Rewrite the material from the line with "This screenshot has width=1785, height=1338. Task: Point" up to and including the line with "[x=1334, y=998]" as a numbered list, leaving out any blank lines.
== RAW DATA ==
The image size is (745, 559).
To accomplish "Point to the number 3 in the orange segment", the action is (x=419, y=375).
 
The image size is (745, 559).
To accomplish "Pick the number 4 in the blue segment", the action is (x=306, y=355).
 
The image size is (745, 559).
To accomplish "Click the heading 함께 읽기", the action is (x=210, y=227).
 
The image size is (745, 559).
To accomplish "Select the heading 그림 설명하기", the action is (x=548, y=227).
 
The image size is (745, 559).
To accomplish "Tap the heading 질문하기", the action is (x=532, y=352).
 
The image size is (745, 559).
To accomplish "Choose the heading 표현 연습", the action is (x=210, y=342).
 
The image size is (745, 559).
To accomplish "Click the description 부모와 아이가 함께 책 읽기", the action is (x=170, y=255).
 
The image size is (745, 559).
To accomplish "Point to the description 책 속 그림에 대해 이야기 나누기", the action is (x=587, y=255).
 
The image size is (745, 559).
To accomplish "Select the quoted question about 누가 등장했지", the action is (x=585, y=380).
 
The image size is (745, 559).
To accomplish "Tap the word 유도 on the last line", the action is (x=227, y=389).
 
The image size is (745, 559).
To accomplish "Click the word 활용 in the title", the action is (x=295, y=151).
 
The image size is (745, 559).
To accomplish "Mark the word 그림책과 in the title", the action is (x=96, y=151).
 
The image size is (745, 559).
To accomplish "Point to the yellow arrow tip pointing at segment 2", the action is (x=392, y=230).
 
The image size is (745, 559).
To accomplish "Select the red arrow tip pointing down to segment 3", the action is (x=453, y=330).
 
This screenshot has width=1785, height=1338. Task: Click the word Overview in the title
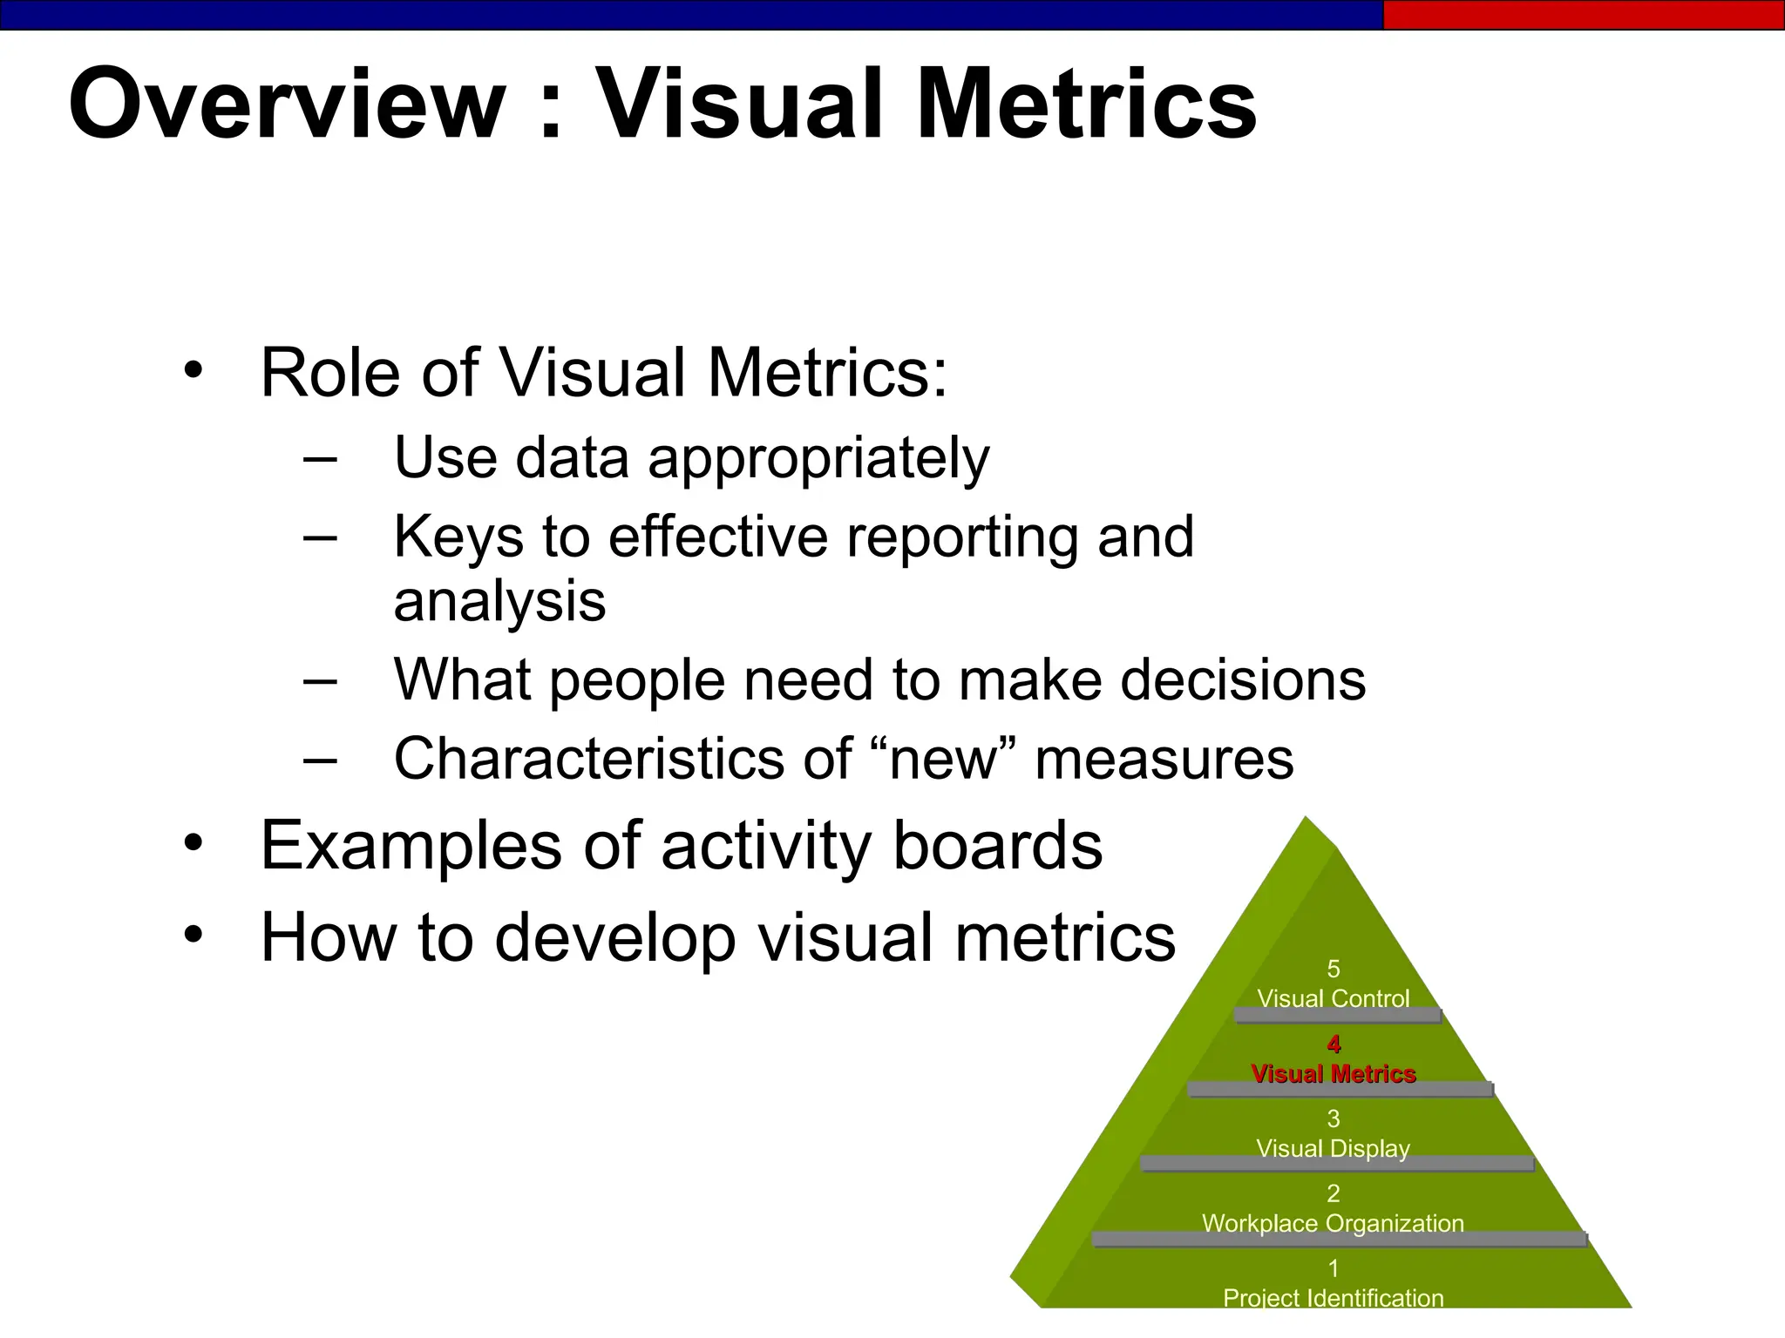[x=288, y=105]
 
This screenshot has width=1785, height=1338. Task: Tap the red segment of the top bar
[x=1583, y=15]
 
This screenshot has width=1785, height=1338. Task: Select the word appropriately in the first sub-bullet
[x=818, y=459]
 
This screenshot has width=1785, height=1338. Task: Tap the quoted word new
[x=943, y=759]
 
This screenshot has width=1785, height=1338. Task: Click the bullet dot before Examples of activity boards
[x=193, y=843]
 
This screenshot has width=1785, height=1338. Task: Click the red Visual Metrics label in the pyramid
[x=1334, y=1074]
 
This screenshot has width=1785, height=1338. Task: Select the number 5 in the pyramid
[x=1334, y=969]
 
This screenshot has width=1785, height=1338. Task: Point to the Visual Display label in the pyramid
[x=1334, y=1149]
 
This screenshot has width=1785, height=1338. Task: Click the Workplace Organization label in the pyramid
[x=1334, y=1224]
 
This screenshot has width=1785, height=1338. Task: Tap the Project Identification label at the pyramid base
[x=1334, y=1298]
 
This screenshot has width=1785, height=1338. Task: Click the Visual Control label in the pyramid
[x=1334, y=998]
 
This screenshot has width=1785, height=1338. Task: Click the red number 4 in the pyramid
[x=1334, y=1044]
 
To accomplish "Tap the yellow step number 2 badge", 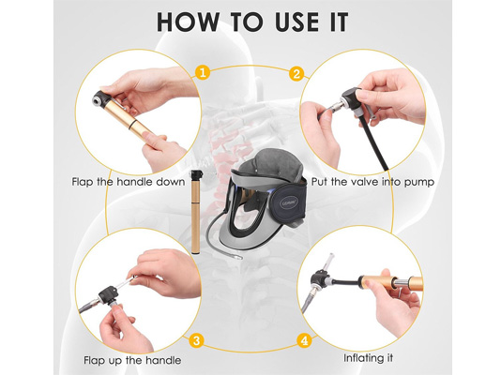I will pyautogui.click(x=297, y=72).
===
ANSWER TO THIS PROBLEM>
1. This screenshot has width=1785, height=1338. Task: Point to the Visual Display label in the pyramid
2. [x=1334, y=1149]
3. This screenshot has width=1785, height=1338. Task: Click the Workplace Organization label in the pyramid
4. [x=1334, y=1224]
5. This screenshot has width=1785, height=1338. Task: Tap the Project Identification label at the pyramid base
6. [x=1334, y=1298]
7. This screenshot has width=1785, height=1338. Task: Click the Visual Control label in the pyramid
8. [x=1334, y=998]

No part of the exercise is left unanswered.